1. Immigrant Labor and the Institutionalization of the U.S.-Born Elderly (with Kristin Butcher and Tara Watson). Review of International Economics, 30(5), Special Issue on Immigration in OECD Countries, 2022.

2. The Evolution of Infant Mortality Inequality in the United States, 1960–2016 (with Nick Turner and Kaveh Danesh). Science Advances, 6(29), 2020.

Selected Works in Progress

1. Sharing is Caring: The Role of Health Information Exchange on Patient Care (with Ari Bronsoler, Joseph Doyle, and John Van Reenen) [Poster]

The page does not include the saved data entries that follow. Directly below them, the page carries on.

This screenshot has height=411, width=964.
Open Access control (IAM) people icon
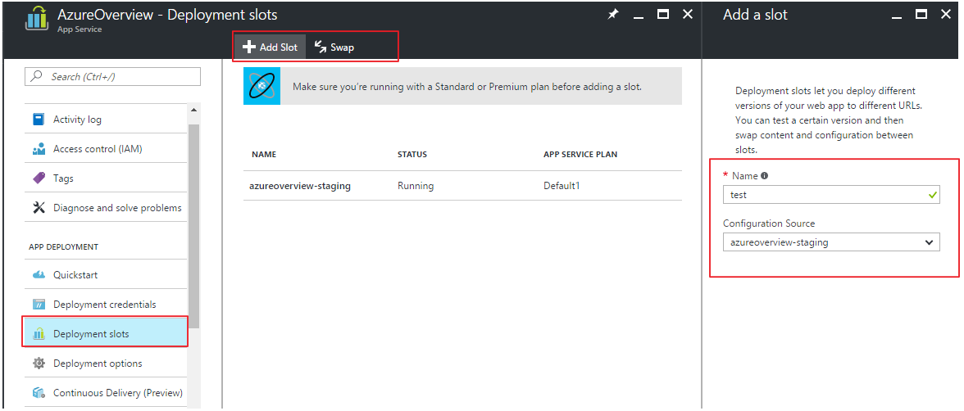tap(39, 149)
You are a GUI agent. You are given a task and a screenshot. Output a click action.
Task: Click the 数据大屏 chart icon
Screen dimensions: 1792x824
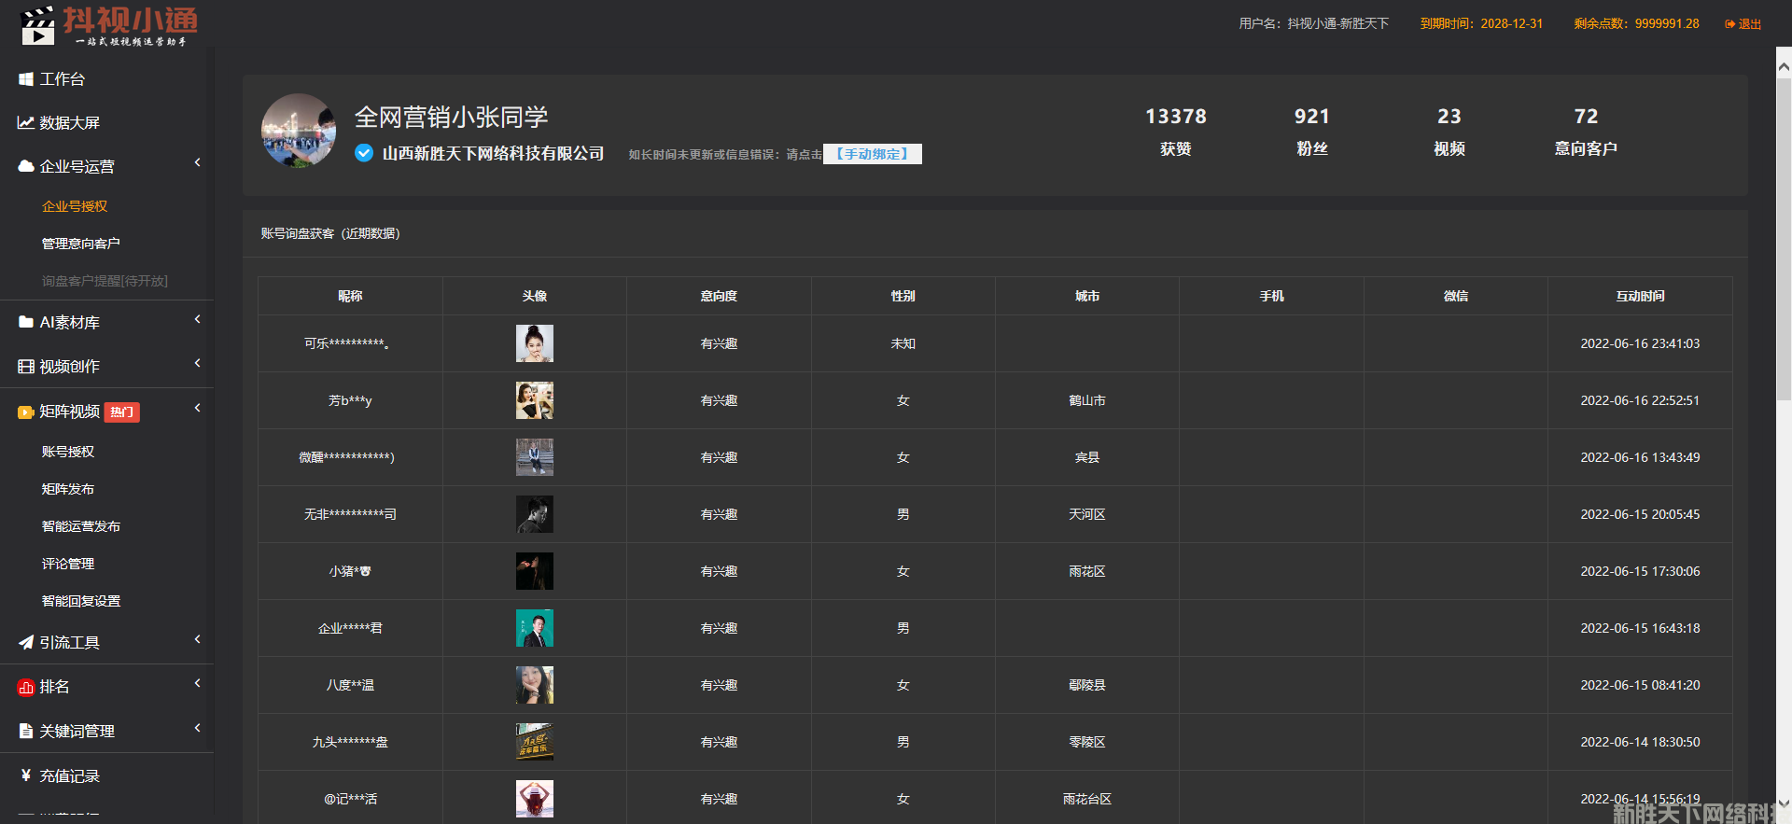click(x=26, y=123)
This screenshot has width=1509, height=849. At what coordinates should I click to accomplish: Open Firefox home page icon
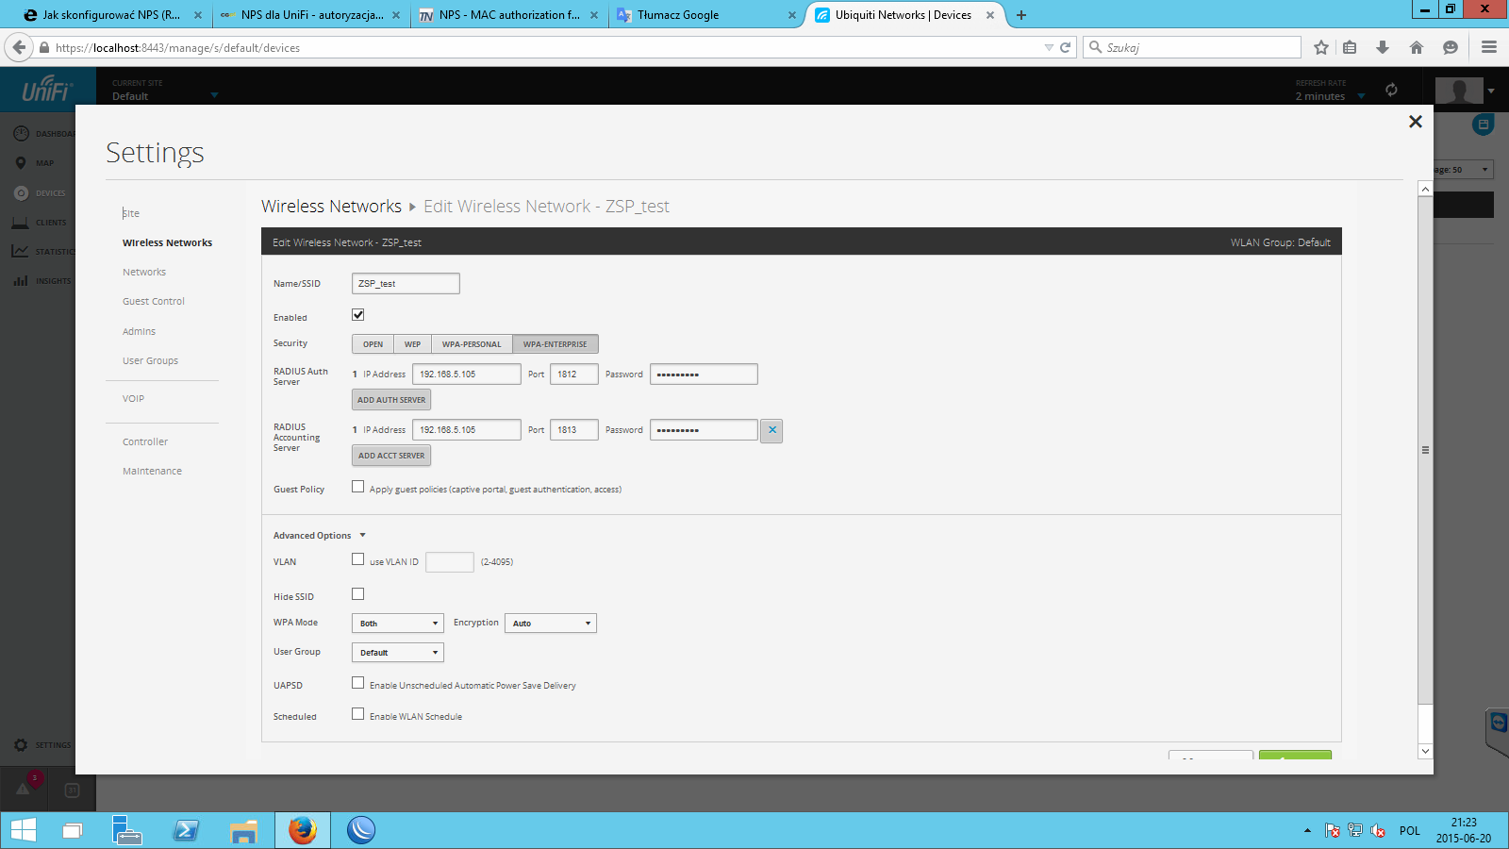tap(1416, 47)
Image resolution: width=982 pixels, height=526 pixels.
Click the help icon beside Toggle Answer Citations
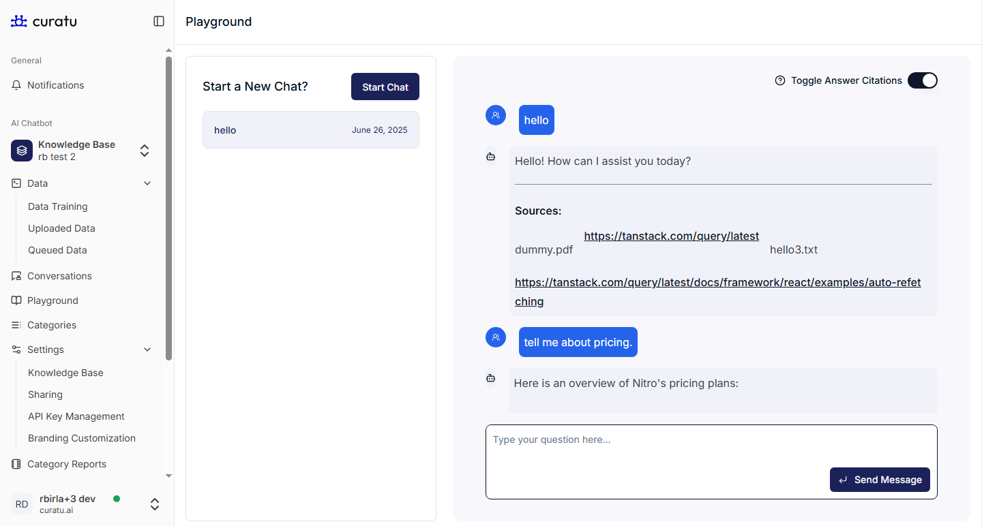tap(780, 80)
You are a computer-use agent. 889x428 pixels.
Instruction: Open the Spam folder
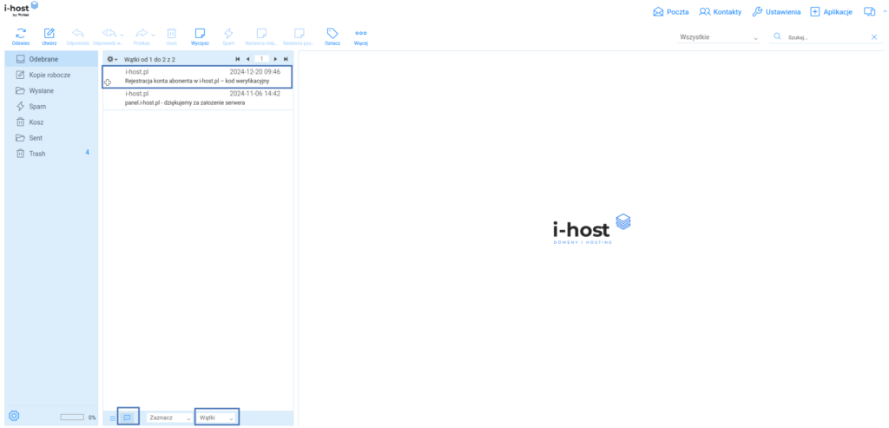click(37, 106)
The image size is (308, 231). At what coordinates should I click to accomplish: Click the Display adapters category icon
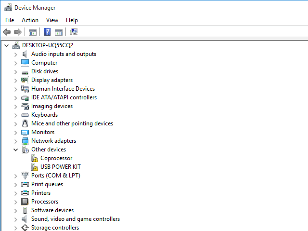click(25, 80)
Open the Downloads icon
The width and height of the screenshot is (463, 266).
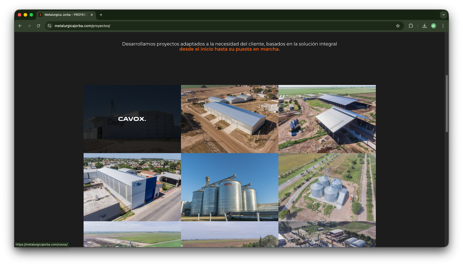tap(424, 26)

Abstract: Healthcare has been transformed by health information technology over the past two decades, but the impact of such digital technologies on health outcomes remains a long-standing and controversial question. In this project, we focus on the role of Health Information Exchange (HIE), an innovation designed to improve communication between healthcare systems and one that has been heavily subsidized and promoted as a way to improve quality of care. Using a newly compiled database of annual, state-level health information exchange laws, we show these laws strongly influence the adoption of HIE. Instrumental variable estimates that exploit state law changes show that HIE adoption reduces county-level mortality rates from flu and pneumonia by 18%. Hospital-level readmission rates for common conditions also fall by 4-5%. Given that the proportion of hospitals with HIE capability rose by 50 percentage points over the period in which we find these effects, we estimate that this diffusion saved 27,000 lives per year. We attribute the health improvements to enhanced public health response to infectious disease and improved care coordination.

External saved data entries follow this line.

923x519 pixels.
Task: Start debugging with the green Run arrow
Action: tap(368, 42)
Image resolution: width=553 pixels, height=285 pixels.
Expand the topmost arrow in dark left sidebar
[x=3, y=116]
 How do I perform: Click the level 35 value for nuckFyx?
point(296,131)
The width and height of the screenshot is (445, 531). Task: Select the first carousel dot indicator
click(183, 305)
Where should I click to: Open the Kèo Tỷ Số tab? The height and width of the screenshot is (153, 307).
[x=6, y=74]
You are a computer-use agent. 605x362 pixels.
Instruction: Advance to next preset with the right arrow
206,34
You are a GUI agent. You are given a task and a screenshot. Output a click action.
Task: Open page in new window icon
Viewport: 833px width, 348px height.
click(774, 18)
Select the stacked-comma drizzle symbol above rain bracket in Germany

2. Interoperability and Competition in Electronic Health Record Systems (with Rebekah Dix and Thi Mai Anh Nguyen)

Abstract: While electronic health record (EHR) systems are widely used by US hospitals, interoperability—the ability to easily share patient data between different EHR systems—is limited. Advocates argue that increasing interoperability benefits patient health while reducing healthcare costs. However, the trend towards greater concentration in the EHR market introduces a potential trade-off between interoperability and EHR system costs. In this project, we examine the role of interoperability in EHR vendor competition. At the core of our analysis is a model of hospital demand for EHR systems that incorporates the effects of interoperability on patient flows and outcomes (Dix, Moran, and Nguyen, 2024), EHR system costs, and EHR system functionalities. We will estimate this model using data on hospital finances, EHR system choices, interoperability, and patient flows and outcomes. This demand model allows us to infer vendor incentives for setting interoperability levels, functionalities, and prices. Specifically, the model enables us to quantify the incentives for EHR vendors to improve within-system interoperability, which strengthens their market power, versus across-system interoperability, which has positive spillovers on the rest of the market. Our results are informative on the design of technology adoption subsidies and interoperability regulations in industries with large adjustment costs and interoperability concerns.